Exercise aim –
Present the lines below again, exactly as they stand.

Excerpted data –
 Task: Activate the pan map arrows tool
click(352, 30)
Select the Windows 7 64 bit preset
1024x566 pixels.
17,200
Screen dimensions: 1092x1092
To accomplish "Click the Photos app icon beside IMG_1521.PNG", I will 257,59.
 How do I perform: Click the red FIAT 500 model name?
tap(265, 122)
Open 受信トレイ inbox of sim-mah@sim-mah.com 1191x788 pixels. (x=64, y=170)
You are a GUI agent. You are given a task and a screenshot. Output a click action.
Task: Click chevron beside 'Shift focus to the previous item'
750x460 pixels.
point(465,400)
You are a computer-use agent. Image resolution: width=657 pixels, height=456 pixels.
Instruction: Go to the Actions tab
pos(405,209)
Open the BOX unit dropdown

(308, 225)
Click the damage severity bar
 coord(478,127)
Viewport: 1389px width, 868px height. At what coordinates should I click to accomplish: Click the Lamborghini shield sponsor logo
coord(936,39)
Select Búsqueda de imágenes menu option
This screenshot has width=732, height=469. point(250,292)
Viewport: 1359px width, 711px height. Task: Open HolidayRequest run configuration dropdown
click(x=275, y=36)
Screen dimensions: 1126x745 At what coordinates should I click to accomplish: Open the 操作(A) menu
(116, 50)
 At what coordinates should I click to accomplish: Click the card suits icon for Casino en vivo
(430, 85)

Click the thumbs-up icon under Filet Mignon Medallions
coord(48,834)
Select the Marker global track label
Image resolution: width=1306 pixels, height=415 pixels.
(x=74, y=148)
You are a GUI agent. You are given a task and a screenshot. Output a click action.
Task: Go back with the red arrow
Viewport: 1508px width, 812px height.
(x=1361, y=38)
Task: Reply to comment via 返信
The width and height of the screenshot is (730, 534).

Answer to the exercise –
 Task: Activate the pan map arrows tool
click(352, 30)
Select the Windows 7 64 bit preset
1024x566 pixels.
17,200
Screen dimensions: 1092x1092
To accomplish "Click the Photos app icon beside IMG_1521.PNG", I will 257,59.
 How do I perform: Click the red FIAT 500 model name?
tap(265, 122)
Open 受信トレイ inbox of sim-mah@sim-mah.com 1191x788 pixels. (x=64, y=170)
You are a GUI agent. You are given a task and a screenshot. Output a click action.
Task: Click chevron beside 'Shift focus to the previous item'
750x460 pixels.
point(465,400)
You are a computer-use agent. Image resolution: width=657 pixels, height=456 pixels.
Instruction: Go to the Actions tab
pos(405,209)
Open the BOX unit dropdown

(308, 225)
Click the damage severity bar
 coord(478,127)
Viewport: 1389px width, 868px height. At what coordinates should I click to accomplish: Click the Lamborghini shield sponsor logo
coord(936,39)
Select Búsqueda de imágenes menu option
This screenshot has width=732, height=469. point(250,292)
Viewport: 1359px width, 711px height. Task: Open HolidayRequest run configuration dropdown
click(x=275, y=36)
Screen dimensions: 1126x745 At what coordinates should I click to accomplish: Open the 操作(A) menu
(116, 50)
 At what coordinates should I click to accomplish: Click the card suits icon for Casino en vivo
(430, 85)

Click the thumbs-up icon under Filet Mignon Medallions
coord(48,834)
Select the Marker global track label
Image resolution: width=1306 pixels, height=415 pixels.
(x=74, y=148)
You are a GUI agent. You are given a task and a screenshot. Output a click action.
Task: Go back with the red arrow
Viewport: 1508px width, 812px height.
(x=1361, y=38)
Task: Reply to comment via 返信
The width and height of the screenshot is (730, 534).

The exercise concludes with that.